Speaker 1:Absolutely. Let's do that. What are some of the things that, in your experience, tend to really throw students off when it comes to systems of equations? And more importantly, how can we as teachers help them?
Speaker 2:Absolutely. Let's do that. What are some of the things that, in your experience, tend to really throw students off when it comes to systems of equations? And more importantly, how can we as teachers help them?
Speaker 1:You're speaking my language. Yeah. One classic misconception is that students might, like, fixate on the literal meaning of infinite solutions.
Speaker 2:Okay.
Speaker 1:They think it means they have
Speaker 2:to actually find every single solution, which is, you know. Impossible.
Speaker 1:Exactly. It's like trying to count to infinity. It can't be done. Right. It's, like, mathematically mind blowing.
Speaker 2:Totally. And that's where I think those visual representations, they can really be a game changer. Okay. I like that. So instead of just talking about infinite solutions in the abstract, show them the graph.
Speaker 2:Right? Have them actually look at it and ask them, what do you notice about all these points on this line?
Speaker 1:Right. Right.
Speaker 2:And suddenly, it clicks. They realize, wait a minute. Every single point on this line represents an x and a y that actually satisfy both equations. It's a beautiful thing.
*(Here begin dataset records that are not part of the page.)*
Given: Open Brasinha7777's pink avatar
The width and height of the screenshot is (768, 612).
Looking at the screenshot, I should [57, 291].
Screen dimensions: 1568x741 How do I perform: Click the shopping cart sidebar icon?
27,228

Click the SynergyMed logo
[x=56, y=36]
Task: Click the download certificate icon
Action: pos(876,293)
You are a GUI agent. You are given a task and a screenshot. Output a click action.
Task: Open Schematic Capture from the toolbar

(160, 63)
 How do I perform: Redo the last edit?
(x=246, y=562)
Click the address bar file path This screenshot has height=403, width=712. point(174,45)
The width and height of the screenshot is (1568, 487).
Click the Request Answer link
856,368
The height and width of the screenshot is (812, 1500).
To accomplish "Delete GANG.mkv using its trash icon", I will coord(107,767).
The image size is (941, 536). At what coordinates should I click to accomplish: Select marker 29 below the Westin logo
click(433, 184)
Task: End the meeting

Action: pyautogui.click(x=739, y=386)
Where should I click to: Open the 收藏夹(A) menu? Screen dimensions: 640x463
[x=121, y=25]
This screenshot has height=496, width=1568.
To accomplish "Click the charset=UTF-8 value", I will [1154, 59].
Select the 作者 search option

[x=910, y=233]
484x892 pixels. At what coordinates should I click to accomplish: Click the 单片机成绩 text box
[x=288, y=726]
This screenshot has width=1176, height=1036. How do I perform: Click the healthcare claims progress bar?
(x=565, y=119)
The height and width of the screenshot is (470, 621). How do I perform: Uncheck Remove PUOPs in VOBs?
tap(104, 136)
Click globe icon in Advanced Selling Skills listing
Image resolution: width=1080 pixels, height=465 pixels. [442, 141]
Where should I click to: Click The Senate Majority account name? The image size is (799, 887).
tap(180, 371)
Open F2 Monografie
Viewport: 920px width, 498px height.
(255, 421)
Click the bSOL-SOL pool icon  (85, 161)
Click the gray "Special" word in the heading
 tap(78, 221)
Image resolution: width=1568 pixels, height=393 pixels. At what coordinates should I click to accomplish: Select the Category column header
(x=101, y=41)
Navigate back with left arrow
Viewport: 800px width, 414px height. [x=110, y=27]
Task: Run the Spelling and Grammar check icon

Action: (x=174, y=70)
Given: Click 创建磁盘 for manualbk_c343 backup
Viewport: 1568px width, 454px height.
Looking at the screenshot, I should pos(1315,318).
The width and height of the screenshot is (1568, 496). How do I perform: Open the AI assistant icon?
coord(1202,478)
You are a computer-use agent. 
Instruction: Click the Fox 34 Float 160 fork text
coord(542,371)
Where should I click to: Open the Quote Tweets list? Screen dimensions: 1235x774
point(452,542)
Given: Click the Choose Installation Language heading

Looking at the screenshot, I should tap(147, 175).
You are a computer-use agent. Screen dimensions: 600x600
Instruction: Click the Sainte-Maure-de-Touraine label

Speaker 1:It makes infinite feel a little less daunting. You know? It's not this endless, like, scary list of numbers.
Speaker 2:Yeah.
Speaker 1:Yeah. It's just all the points neatly arranged on this line.
Speaker 2:Exactly. And, you know, you can even bring it back to the equations themselves. Okay. When they see that the two equations are actually equivalent, maybe after they do a little simplifying or rearranging, they realize that any solution that works for one equation automatically works for the other Right. Even if there are, you know, infinitely many possibilities.
Speaker 1:So it's not so much about find the answer. It's more about understand the relationship.
Speaker 2:Yes. You got it. That's a great way to put it.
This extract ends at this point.